EXERCISE MATERIAL:
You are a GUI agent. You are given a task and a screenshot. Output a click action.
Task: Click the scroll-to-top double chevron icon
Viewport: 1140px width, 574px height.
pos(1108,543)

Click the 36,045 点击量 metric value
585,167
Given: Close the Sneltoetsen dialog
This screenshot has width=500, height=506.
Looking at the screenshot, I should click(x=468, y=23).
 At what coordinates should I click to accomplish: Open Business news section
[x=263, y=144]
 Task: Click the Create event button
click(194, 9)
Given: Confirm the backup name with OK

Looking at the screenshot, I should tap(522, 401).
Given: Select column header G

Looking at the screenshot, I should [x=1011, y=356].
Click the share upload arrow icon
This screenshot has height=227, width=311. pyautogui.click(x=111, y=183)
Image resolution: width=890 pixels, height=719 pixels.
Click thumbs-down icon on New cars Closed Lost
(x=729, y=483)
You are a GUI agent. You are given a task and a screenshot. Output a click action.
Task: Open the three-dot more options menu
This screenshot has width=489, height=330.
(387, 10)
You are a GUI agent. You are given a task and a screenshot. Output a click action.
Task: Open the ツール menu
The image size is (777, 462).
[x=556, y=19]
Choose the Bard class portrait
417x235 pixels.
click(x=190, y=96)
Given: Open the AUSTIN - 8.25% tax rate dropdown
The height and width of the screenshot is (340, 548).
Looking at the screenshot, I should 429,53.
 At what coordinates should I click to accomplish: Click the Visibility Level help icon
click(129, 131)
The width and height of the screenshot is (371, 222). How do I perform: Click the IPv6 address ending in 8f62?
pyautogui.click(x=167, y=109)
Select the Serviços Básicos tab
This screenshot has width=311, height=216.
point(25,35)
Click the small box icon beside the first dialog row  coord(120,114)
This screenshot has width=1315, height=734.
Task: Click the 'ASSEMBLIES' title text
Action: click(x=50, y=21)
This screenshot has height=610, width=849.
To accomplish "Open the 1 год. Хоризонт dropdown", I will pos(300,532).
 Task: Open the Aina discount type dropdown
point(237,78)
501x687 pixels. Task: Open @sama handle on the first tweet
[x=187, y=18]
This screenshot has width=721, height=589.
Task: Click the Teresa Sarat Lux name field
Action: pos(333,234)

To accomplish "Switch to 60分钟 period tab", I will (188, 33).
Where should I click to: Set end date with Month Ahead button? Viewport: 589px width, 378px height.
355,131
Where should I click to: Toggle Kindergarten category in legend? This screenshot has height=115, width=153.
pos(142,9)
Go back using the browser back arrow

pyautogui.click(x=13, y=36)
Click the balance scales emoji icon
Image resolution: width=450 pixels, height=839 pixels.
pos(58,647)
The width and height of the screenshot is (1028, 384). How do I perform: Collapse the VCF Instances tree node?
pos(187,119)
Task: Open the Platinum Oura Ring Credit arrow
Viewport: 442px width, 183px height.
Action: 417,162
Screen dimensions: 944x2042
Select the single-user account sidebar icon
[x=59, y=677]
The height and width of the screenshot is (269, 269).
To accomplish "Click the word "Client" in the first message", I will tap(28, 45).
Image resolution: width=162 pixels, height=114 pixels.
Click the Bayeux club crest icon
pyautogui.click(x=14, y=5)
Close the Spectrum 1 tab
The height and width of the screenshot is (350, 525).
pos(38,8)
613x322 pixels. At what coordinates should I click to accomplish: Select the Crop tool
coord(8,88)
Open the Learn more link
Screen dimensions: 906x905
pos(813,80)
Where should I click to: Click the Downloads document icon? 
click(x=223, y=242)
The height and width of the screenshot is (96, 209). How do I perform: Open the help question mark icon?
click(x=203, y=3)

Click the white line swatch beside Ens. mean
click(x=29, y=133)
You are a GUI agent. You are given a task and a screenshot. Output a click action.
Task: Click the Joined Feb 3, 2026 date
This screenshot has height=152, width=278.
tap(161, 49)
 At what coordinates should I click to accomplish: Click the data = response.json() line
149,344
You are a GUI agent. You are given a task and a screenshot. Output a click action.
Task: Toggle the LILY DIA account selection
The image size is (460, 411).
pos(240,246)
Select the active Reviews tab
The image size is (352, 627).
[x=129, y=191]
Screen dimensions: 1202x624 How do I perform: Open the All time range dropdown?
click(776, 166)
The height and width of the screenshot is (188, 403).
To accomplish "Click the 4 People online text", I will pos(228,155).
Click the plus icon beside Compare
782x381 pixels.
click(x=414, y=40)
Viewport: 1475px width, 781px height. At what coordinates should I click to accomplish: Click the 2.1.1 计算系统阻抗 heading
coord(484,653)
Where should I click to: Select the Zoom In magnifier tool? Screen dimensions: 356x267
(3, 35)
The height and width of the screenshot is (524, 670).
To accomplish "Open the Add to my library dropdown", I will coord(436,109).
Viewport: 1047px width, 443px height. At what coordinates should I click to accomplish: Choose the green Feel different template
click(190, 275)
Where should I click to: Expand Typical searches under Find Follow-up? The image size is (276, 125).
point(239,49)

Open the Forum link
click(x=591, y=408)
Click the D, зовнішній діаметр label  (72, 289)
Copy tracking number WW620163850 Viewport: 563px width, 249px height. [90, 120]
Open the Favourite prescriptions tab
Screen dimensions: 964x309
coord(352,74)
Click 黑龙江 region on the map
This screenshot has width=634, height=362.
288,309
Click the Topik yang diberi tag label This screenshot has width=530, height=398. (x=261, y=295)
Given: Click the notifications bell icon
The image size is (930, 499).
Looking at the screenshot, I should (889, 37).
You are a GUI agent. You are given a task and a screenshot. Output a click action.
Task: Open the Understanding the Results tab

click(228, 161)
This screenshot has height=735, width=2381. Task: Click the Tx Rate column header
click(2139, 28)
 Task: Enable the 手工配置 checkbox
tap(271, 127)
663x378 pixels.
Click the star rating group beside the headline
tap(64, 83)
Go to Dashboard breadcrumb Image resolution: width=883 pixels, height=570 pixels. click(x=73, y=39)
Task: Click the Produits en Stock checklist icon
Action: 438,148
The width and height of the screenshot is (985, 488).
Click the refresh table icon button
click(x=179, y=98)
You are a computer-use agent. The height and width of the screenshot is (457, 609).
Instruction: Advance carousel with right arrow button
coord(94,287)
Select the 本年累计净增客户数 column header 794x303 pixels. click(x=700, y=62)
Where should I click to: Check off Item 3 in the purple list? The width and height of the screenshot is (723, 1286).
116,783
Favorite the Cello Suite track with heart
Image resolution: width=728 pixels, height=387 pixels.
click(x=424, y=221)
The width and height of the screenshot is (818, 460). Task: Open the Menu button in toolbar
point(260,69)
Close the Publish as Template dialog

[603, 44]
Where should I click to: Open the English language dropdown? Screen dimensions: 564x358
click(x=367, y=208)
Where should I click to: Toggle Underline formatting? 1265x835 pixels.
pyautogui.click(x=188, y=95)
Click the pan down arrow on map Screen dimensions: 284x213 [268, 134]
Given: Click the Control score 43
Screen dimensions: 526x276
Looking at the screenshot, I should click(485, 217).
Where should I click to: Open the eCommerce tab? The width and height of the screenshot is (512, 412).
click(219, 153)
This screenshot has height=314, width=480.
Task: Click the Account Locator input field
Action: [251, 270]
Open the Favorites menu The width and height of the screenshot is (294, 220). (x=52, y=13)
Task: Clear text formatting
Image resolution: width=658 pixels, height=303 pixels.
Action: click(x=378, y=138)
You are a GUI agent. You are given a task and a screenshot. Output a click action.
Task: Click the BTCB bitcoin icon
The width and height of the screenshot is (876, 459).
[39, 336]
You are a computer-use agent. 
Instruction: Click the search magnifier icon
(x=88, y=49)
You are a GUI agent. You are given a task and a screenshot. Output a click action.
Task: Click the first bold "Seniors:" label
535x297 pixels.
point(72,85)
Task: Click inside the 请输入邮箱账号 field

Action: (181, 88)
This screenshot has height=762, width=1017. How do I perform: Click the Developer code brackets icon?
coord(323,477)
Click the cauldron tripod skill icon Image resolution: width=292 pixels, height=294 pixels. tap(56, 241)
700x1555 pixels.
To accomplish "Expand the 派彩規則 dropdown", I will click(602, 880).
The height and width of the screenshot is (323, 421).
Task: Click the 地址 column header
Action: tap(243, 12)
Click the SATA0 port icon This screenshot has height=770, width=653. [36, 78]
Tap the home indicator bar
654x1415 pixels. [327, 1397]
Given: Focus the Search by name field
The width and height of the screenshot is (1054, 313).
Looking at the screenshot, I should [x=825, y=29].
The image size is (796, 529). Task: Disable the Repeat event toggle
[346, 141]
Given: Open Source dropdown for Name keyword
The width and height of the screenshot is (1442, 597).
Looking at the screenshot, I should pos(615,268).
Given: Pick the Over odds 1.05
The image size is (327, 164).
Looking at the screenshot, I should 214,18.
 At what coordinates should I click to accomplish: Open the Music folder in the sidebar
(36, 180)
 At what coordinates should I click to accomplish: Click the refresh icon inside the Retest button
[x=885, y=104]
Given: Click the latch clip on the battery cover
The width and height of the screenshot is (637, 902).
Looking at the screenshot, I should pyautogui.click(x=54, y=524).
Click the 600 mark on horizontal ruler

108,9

WHAT THE TASK REQUIRES: Answer with a number only: how many lines above have the word "label"?

RESPONSE FOR THIS EXERCISE: 3